Auction system inefficiency
Zimbabwe’s foreign currency allocation platform is far from being efficient due to government control, pegging of the exchange rate and reluctance by the central bank to let free market forces determine the exchange rate.
Independent suppliers of foreign currency have stayed away from the auction as they see no value in it. The parallel market premium now averages 100% and this impacts on viability for various businesses who are compelled by law to index prices using the pegged auction rate.
Similarly, exporters suffer substantial exchange rate losses on their foreign earnings. As demand for foreign currency increases in 2022, allotment delays for winning bids will widen to more than the current 4-8 weeks average. The auction allocation inefficiencies will create operational bottlenecks for formal players in the economy, thus impacting viability.
Illicit financial outflows
It is estimated that Zimbabwe loses over US$1,5 billion every year through illicit financial flows (IFFs) that could potentially benefit the country in terms of tax revenues, foreign exchange supplies and downstream payments in various value chains. IFFs take various forms: from minerals smuggling, foreign currency externalisation (in hard currency), overstating foreign supplies and tax evasion by businesses.
History has proved that millions are siphoned off from the local economy in the run up to the harmonised elections (mostly by foreign business owners and politically connected persons). The outflows are largely motivated by heightened risk of electoral disputes, knee-jerk policy changes and political instability that may follow elections.
The fight against the Covid-19 pandemic will continue to consume significant state resources, while posing business risks for the fragile Zimbabwean economy. It may slow down international trade while dampening investment and tourist inflows into the country.

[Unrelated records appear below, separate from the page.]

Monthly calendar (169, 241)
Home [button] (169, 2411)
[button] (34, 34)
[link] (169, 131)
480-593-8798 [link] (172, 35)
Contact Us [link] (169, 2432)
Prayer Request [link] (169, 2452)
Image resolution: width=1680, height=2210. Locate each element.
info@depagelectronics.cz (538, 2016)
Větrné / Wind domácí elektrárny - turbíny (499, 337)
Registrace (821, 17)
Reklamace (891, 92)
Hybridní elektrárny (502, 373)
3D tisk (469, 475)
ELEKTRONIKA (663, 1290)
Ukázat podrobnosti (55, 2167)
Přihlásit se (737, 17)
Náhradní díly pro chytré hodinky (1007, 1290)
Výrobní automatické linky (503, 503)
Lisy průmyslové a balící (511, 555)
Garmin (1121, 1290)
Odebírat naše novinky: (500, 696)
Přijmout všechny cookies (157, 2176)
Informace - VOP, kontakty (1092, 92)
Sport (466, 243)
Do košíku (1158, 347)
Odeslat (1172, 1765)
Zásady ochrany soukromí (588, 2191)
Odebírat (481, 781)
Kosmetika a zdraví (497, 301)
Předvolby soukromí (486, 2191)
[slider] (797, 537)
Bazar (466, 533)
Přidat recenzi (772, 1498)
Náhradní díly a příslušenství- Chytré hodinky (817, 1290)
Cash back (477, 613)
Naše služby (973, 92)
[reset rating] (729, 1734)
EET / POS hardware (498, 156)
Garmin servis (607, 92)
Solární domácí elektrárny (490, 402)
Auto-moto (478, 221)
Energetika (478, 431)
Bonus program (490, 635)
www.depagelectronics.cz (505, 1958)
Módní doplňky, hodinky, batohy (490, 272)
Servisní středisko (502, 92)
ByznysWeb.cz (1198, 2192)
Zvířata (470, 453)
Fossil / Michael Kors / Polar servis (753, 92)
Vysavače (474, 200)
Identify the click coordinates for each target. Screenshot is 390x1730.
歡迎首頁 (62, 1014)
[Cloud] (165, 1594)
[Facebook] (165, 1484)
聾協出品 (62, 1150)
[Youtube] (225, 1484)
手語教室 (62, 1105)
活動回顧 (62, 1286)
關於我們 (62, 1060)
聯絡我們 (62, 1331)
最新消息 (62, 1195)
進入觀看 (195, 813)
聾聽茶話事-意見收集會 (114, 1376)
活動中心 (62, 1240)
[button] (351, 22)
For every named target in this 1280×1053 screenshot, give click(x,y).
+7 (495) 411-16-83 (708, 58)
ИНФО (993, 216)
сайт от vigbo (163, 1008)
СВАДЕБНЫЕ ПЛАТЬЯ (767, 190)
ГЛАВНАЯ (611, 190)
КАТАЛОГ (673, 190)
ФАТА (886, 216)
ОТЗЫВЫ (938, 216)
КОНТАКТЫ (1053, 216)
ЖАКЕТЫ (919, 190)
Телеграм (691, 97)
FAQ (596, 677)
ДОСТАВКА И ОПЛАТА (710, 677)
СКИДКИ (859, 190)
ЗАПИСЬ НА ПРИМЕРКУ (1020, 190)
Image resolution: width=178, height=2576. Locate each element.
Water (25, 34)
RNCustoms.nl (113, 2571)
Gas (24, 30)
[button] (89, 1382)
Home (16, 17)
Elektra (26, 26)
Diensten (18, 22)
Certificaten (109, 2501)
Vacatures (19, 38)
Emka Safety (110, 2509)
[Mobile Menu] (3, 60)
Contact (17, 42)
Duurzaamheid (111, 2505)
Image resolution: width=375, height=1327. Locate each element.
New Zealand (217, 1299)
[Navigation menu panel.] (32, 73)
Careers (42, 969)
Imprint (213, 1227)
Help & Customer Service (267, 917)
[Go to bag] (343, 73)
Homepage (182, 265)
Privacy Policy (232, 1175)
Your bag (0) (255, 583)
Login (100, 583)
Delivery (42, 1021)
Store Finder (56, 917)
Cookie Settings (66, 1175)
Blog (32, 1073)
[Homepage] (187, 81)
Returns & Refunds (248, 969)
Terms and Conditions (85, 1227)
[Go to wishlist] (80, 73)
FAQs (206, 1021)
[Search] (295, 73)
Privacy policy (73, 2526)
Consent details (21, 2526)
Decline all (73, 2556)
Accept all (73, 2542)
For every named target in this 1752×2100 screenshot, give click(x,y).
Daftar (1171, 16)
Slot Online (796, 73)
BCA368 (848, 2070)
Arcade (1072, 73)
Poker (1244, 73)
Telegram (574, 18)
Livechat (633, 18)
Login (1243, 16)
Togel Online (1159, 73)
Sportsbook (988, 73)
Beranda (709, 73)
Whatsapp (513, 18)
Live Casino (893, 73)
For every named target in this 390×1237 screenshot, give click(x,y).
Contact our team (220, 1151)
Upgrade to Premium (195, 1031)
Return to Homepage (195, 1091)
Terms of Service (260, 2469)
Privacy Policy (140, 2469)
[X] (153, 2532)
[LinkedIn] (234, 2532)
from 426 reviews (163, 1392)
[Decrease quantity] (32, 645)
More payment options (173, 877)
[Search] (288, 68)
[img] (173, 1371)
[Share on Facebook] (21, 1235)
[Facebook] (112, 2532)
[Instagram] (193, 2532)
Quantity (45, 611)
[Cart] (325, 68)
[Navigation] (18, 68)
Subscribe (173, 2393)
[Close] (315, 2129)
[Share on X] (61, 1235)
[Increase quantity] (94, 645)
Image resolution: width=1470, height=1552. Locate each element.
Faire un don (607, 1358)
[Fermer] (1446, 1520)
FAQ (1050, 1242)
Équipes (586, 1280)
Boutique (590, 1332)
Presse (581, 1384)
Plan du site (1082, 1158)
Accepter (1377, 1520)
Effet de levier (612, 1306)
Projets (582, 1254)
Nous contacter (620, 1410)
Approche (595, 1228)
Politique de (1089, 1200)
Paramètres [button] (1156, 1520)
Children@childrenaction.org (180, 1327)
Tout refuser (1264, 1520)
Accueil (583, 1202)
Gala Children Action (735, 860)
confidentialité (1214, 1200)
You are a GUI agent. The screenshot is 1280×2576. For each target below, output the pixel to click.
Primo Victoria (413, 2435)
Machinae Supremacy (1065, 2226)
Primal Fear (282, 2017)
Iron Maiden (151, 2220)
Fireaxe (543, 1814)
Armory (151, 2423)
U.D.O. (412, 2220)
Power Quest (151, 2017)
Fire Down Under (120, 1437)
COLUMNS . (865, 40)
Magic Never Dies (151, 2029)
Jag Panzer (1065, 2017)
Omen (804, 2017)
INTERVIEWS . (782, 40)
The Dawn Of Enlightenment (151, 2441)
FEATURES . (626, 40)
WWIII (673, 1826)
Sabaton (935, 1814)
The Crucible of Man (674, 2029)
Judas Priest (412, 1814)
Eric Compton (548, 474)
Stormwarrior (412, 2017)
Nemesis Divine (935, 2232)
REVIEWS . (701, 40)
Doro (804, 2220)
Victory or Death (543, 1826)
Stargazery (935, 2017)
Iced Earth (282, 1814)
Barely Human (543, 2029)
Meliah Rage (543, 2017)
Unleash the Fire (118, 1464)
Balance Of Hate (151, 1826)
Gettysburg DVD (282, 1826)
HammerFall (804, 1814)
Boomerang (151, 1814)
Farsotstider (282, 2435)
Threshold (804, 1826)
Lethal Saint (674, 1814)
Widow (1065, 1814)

The 2023 campaign season is now in full swing, and the election mood is building even though elections are 18 months away (at least). This has an effect of shifting government attention from sustainable or long-term economic plans to policies which bring quick electoral wins and funding for various subsidies to entice the electorate. This will create debt trapping agriculture and consumption subsidies which are funded through parallel government structures.
Similarly, any election related unrest or dispute will be detrimental to economic stability and the country’s image as an investment destination.